= George Adam Pfeiffer =

American mathematician

George Adam Pfeiffer (16 July 1889, New York City – 28 December 1943) was an American mathematician.

Pfeiffer received in 1910 his master's degree in engineering from Stevens Institute of Technology and then his A.M. in 1911 and in 1914 his Ph.D. in mathematics from Columbia University. He spent the academic year 1914–1915 as a Benjamin Pierce Instructor at Harvard University and then in 1915 became an instructor at Princeton University. During WW I, he was in the U.S. army and at Princeton University taught meteorology to army aviation students. After the war he taught, starting as an instructor in February 1919, at Columbia University. There he became in 1924 an assistant professor and in 1931 an associate professor, in which position he remained until his death from a heart attack following minor surgery in 1943.

Pfeiffer is known for publishing the first example of a holomorphic function with a non-linearizable irrational indifferent fixed point. The question of the linearizability of fixed points is of great importance in complex dynamics.
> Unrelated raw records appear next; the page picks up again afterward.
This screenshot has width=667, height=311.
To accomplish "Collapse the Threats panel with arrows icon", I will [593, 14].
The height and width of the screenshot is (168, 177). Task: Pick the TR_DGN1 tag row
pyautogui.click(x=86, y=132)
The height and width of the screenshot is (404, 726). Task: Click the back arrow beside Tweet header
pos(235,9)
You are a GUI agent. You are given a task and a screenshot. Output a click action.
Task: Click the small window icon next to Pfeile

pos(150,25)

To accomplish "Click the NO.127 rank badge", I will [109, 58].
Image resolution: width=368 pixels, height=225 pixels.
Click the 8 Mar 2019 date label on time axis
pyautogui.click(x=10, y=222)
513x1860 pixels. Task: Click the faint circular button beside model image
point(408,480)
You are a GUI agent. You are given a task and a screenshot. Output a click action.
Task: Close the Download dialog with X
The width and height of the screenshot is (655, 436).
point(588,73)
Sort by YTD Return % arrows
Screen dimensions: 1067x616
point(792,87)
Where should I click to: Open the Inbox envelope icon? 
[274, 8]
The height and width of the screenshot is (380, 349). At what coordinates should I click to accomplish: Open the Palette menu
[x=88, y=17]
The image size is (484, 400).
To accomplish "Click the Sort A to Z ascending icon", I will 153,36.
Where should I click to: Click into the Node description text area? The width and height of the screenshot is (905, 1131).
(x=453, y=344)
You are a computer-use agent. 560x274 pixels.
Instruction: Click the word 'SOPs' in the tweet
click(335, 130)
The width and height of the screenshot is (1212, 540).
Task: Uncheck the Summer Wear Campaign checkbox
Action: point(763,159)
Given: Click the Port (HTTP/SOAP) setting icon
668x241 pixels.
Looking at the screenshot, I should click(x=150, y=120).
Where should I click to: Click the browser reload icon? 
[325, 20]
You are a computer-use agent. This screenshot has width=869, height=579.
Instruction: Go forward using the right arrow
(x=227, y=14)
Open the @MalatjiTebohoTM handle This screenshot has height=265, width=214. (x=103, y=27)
After Pfeiffer's example, Hubert Cremer gave various criteria for the non-linearizability of irrational indifferent fixed points, while Carl Ludwig Siegel in 1942 gave conditions which imply the linearizability of such fixed points.

Pfeiffer was on the editorial staff of Annals of Mathematics.

==Sources==
- Daniel Alexander, Felice Iavernaro, Alessandro Rosa: Early days in complex dynamics: a history of complex dynamics in one variable 1906-1940, History of Mathematics 38, American Mathematical Society 2012; biography of Pfeiffer on p. 365

==Selected publications==
- "On the conformal geometry of analytic arcs." American Journal of Mathematics 37, no. 4 (1915): 395–430.
- "Note on the linear dependence of analytic functions." Bulletin of the American Mathematical Society 23, no. 3 (1916): 117–118.
- "A property of the level lines of a region with a rectifiable boundary." Bulletin of the American Mathematical Society 34, no. 5 (1928): 656–664.